Only the parameters of the CVGE are optimized using standard cross-entropy loss. For trajectory planning tasks, ego-state and navigation commands are provided as textual inputs.

Key Experimental Results

Main Results — NAVSIM Trajectory Planning

Method Base Model PDMS↑ NC↑ DAC↑ EP↑
Baseline (Qwen2.5-VL) 7B 86.04 97.83 94.08 81.00
VGGT-Dist 7B 86.68 97.84 94.81 81.30
VGGT-Add 7B 86.10 97.81 94.07 80.84
Ours (VGGDrive) 7B 88.76 98.55 96.30 82.92
DiffusionDrive (E2E SOTA) - 88.10 98.20 96.20 82.20

Main Results — NuInstruct Cross-View Risk Perception

Method MAE↓ Accuracy↑ MAP↑ BLEU↑
Baseline 4.35 47.71 6.15 75.75
VGGT-Dist 3.73 56.21 28.51 79.23
Ours (VGGDrive) 3.08 56.37 37.49 81.13

Ablation Study — DriveLM

Method Accuracy↑ Match↑ Average↑
Baseline 64.35 34.54 54.59
Ours (VGGDrive) 77.50 49.77 61.26

Key Findings

  • VGGDrive consistently outperforms the baseline and simple integration schemes across five benchmarks. On NAVSIM, the PDMS reached 88.76, surpassing most LiDAR-based end-to-end methods.
  • The most significant improvement was seen in the cross-view risk perception MAP (from 6.15 to 37.49), indicating that 3D geometric features provide substantial help for spatial awareness.
  • Simple integration schemes like VGGT-Dist and VGGT-Add showed limited improvement (and even degradations in some metrics for VGGT-Add), validating the necessity of deep hierarchical fusion.

Highlights & Insights

  • New Paradigm for 3D Foundation Model Empowerment: Unlike methods that teach VLMs spatial concepts via data or add independent heads, this work innovatively utilizes frozen 3D foundation models to directly empower VLMs.
  • Hierarchical Adaptive Injection Design: Recognizing that different VLM layers have varying requirements for 3D information, the use of independent CVGE modules to adaptively extract information is superior to global injection.
  • Surge in Cross-View MAP: The leap from 6.15 to 37.49 demonstrates that 3D geometric grounding fundamentally transforms the VLM's spatial perception.

Limitations & Future Work

  • Currently only validated on Qwen2.5-VL-7B; the generalization to larger scale VLMs or other VLM families has not been tested.
  • VGGT is kept frozen throughout; joint fine-tuning or progressive unfreezing strategies have not been explored.
  • Trajectory prediction relies on VLM text output; precision is limited by tokenization resolution.

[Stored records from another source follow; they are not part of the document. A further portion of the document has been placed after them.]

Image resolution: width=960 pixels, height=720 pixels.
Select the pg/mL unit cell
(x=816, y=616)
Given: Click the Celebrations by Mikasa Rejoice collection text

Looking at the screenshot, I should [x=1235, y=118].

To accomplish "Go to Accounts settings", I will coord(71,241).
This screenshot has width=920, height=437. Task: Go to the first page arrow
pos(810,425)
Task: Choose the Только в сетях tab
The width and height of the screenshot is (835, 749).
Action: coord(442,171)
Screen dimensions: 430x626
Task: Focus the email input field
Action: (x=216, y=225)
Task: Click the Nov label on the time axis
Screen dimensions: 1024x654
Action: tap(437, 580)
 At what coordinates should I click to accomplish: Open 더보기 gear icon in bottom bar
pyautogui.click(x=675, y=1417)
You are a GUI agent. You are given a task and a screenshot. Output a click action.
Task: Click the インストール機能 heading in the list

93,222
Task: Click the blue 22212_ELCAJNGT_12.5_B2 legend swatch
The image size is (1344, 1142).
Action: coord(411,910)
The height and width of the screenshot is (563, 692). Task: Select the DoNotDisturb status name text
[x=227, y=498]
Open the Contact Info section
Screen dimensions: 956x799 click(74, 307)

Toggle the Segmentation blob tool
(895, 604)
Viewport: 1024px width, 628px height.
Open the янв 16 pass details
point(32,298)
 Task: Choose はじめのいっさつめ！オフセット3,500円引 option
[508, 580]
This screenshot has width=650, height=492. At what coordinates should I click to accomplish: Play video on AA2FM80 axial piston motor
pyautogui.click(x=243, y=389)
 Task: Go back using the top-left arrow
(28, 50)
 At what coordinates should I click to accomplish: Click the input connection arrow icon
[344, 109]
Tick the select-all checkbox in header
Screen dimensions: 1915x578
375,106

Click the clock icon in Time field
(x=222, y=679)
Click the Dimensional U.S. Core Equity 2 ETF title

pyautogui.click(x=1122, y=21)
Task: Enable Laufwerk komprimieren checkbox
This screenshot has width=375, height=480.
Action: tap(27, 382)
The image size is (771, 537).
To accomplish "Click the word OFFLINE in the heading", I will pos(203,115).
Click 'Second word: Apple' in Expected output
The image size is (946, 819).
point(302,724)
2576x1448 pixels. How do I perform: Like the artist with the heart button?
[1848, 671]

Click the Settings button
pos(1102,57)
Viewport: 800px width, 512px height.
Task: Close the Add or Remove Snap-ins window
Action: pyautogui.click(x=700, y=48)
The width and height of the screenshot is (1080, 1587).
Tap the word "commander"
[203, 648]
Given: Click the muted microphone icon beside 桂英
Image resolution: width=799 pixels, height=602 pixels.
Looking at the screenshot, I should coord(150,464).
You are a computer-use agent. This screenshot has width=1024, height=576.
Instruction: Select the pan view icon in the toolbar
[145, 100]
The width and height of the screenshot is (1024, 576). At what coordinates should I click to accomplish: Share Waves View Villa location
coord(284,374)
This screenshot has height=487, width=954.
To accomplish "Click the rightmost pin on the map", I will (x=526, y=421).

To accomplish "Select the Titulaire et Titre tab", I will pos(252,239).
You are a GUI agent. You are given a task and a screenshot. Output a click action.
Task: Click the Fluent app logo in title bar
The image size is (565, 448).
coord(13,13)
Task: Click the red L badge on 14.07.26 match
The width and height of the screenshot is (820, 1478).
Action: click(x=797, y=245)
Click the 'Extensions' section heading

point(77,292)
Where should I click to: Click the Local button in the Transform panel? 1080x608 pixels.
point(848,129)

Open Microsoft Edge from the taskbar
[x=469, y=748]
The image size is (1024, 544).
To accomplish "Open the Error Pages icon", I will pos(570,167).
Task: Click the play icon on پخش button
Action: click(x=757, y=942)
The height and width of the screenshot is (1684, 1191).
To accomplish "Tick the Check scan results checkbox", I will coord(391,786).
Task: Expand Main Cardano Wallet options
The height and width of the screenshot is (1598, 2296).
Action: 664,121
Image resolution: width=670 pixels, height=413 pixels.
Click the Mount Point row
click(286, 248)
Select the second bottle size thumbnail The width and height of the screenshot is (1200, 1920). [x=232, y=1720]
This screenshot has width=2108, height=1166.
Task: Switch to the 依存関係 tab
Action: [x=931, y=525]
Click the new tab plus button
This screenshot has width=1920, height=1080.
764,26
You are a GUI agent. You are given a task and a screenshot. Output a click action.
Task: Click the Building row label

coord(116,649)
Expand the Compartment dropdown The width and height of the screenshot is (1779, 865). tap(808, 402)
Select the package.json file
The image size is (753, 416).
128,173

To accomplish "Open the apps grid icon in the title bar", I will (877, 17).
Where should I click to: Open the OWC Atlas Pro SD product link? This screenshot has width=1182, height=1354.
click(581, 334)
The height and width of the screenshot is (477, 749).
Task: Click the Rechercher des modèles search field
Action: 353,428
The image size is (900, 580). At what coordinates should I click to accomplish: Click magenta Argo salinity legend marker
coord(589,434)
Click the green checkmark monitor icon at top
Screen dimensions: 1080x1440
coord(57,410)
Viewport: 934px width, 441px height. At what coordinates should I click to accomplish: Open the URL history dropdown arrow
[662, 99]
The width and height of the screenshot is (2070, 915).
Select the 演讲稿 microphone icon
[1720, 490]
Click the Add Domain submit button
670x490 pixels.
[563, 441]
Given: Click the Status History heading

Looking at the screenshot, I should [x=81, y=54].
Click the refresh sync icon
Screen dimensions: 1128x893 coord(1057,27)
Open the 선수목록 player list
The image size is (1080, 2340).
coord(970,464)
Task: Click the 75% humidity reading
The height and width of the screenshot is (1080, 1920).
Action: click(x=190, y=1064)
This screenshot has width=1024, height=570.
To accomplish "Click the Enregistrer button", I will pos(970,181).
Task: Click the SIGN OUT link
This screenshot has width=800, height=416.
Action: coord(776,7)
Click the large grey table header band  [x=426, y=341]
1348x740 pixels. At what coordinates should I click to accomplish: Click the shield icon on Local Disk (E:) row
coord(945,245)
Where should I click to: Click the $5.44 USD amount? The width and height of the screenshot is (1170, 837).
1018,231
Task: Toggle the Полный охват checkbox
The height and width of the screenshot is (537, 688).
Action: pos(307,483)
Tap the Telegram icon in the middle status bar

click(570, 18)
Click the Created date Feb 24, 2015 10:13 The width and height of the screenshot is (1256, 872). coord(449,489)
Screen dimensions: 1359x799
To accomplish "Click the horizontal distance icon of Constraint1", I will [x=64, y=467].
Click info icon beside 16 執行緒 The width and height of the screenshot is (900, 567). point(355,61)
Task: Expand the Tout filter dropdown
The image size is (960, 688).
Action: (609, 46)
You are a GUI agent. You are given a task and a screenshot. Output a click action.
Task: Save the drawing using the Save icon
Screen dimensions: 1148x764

Future work could integrate specialized trajectory decoding heads.
  • CVGE introduces additional parameters and computational overhead; the impact on latency during real-world deployment requires evaluation.
  • vs VGGT-Dist/VGGT-Add: Simple distillation or additive integration schemes only fuse 3D features at the final or shallow layers, whereas VGGDrive's hierarchical deep injection provides significant improvements.
  • vs VLA methods like CarLLaVA/AdaThinkDrive: These methods rely on QA data or independent decoders. VGGDrive fundamentally enhances spatial perception via 3D model empowerment.

Rating

  • Novelty: ⭐⭐⭐⭐ Empowering VLMs with 3D foundation models for driving is a novel paradigm.
  • Experimental Thoroughness: ⭐⭐⭐⭐⭐ Comprehensively evaluated across five benchmarks with thorough ablations.
  • Writing Quality: ⭐⭐⭐⭐ Clear motivation and rich visualizations.
  • Value: ⭐⭐⭐⭐ Provides an effective direction for 3D+VLM driving systems.